Search the entries below for "computer" and copy each matching line.

[Collected data entries]
★ ★ ★ ★ ★

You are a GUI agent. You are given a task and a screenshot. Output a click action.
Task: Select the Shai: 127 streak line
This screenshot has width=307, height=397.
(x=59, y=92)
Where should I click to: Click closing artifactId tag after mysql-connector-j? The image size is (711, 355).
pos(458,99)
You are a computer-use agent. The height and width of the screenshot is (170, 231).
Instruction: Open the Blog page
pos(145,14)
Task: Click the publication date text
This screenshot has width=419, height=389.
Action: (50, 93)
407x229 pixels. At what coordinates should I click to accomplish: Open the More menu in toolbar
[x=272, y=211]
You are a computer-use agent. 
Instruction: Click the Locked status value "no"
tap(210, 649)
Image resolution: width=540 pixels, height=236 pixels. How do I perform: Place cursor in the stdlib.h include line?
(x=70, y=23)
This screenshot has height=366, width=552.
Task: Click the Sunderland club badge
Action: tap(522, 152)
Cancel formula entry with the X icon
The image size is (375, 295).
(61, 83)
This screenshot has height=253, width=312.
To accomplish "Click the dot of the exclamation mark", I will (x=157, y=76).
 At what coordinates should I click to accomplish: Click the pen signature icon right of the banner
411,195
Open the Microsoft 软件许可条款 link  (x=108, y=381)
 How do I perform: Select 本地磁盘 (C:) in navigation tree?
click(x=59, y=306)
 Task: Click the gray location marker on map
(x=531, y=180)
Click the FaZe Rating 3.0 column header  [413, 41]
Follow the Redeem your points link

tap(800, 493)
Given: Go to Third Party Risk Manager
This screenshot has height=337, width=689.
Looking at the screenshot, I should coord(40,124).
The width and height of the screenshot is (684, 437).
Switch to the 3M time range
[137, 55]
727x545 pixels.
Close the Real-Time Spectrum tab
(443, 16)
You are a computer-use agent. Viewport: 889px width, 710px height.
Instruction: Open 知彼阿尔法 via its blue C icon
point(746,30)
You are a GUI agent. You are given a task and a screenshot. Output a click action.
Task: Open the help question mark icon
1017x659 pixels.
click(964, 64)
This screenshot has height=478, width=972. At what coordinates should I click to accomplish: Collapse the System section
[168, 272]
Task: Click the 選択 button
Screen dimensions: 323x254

★ ★ ★ ★ ★

Solution to the problem –
You are a computer-use agent. The height and width of the screenshot is (170, 231).
You are a computer-use agent. 
You are a computer-use agent. Viewport: 889px width, 710px height.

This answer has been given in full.